3.4. Voor het overige worden in het middel uitsluitend motiveringsklachten aangevoerd voor het geval de bestreden uitspraak zo gelezen moeten worden dat de werkzaamheid van belanghebbende naar het oordeel van het Hof ook overigens als het drijven van een onderneming moet worden aangemerkt. Aangezien de vaststelling dat de aandelen H BV voor belanghebbende meer waren dan een belegging in mijn opvatting voldoende is voor de toepassing van de deelnemingsvrijstelling, heeft mijns inziens de Staatssecretaris bij de hier bedoelde motiveringsklachten geen belang. Zij ontberen trouwens ook feitelijke grondslag; een oordeel van het Hof als waartegen zij gericht zijn valt in de uitspraak niet te lezen.

3.5. Derhalve kan het middel niet tot cassatie leiden.

4. Conclusie

Mijn conclusie strekt tot ongegrondverklaring van het beroep.

De Procureur-Generaal bij de Hoge Raad der Nederlanden

A-G

(1) G B.V. is de door het Hof gebezigde naam. Belanghebbende en de Inspecteur spraken van G' B.V.

(2) Sinds de Wet van 25 april 1990, Stb. 173, in werking getreden op 28 april 1990. Oorspronkelijk waren de (zelfde) kwalificerende deelnemingsverhoudingen omschreven in art. 13, zesde, zevende en achtste lid, Wet Vpb. 1969, in samenhang met art. 4 Uitv. besch. Vpb. 1971.

(3) Enkele in de wet genoemde uitzonderingssituaties daargelaten.

(4) Evenzeer behoudens enkele uitzonderingen.

(5) MvT TK, Kamerstuk 6.000, nr. 3, blz. 13 lk.

(6) R.P.M. Hafkenscheid en R.J.A. Wisselink, Er is meer tussen beleggen en ondernemen, MBB april 1995.

(7) De mogelijkheid dat de verwerving van aandelen het algemeen belang dient, laat ik verder buiten beschouwing.

(8) De in deze rechtsoverweging bedoelde wetsbepalingen waren art. 13, achtste lid, Wet Vpb. 1969 en art. 4 Uitv.
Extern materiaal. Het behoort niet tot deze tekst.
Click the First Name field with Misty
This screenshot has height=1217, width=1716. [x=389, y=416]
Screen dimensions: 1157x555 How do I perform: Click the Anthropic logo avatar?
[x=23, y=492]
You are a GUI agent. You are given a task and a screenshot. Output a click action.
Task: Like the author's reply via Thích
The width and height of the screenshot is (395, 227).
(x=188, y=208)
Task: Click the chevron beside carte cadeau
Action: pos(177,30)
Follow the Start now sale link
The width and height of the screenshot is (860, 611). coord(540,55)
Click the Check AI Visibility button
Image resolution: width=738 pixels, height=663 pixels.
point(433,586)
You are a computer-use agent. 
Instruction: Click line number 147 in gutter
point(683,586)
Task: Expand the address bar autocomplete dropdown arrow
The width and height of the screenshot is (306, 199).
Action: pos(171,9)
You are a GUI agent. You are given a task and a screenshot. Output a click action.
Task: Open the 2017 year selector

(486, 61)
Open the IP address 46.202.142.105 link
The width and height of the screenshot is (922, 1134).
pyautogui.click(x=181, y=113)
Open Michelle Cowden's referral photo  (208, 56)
Besch. Vpb. 1971, zoals deze tot 28 april 1990 luidden.

(9) De procedure had betrekking op het boekjaar 1982.

(10) H.G.M. Dijstelbloem en F.M.B.K. Hoenjet, Deelnemingsvrijstelling en belegging, WFR 1994/6111.

(11) F.A. Engelen, Deelneming of belegging?, MBB 1998/3, De arresten van 5 november 1997 inzake de toepassing van de deelnemingsvrijstelling op een aandelenbezit van minder dan 5%: omwenteling of niet?, WFR 1998/6306.

(12) G. de Wilde, Deelnemingsvrijstelling? De Hoge Raad let op de kleintjes, WFR 1998/6294.

(13) R. Hein De oneigenlijke deelneming begint haar naam eer aan te doen, WFR 1998/6296.

(14) N.H. de Vries en L.W. Sillevis, Cursus Belastingrecht (Vennootschapsbelasting), 2.16.D,b, blz. 352a e.v. (supp. 288).

(15) W.C.M. Martens, Wederom de "oneigenlijke" deelneming, MBB 1998/12.

(16) F.B.M.K. Hoenjet, De oneigenlijke deelneming, WFR 1999/6325.

(17) N. Merks, De oneigenlijke deelneming, Forfaitair 1999/100.

(18) Verdrag tussen het Koninkrijk der Nederlanden en de Republiek Finland tot het vermijden van dubbele belasting en het voorkomen van het ontgaan van belasting met betrekking tot belastingen naar het inkomen en naar het vermogen met protocol, ondertekend te Helsinki op 13 maart 1970, Trb. nr. 63. Dit verdrag is inmiddels vervangen door een verdrag van 1995.

(19) D. Juch en W.C.M. Martens, Hoge Raad verduidelijkt onderscheid tussen deelnemen en beleggen?, WFR 2000/6380, blz. 492.

(20) Voor belastingplichtigen die niet vallen onder de fictiebepaling van art. 2, vijfde lid, Wet Vpb. 1969 gaat dit wellicht niet zonder meer op.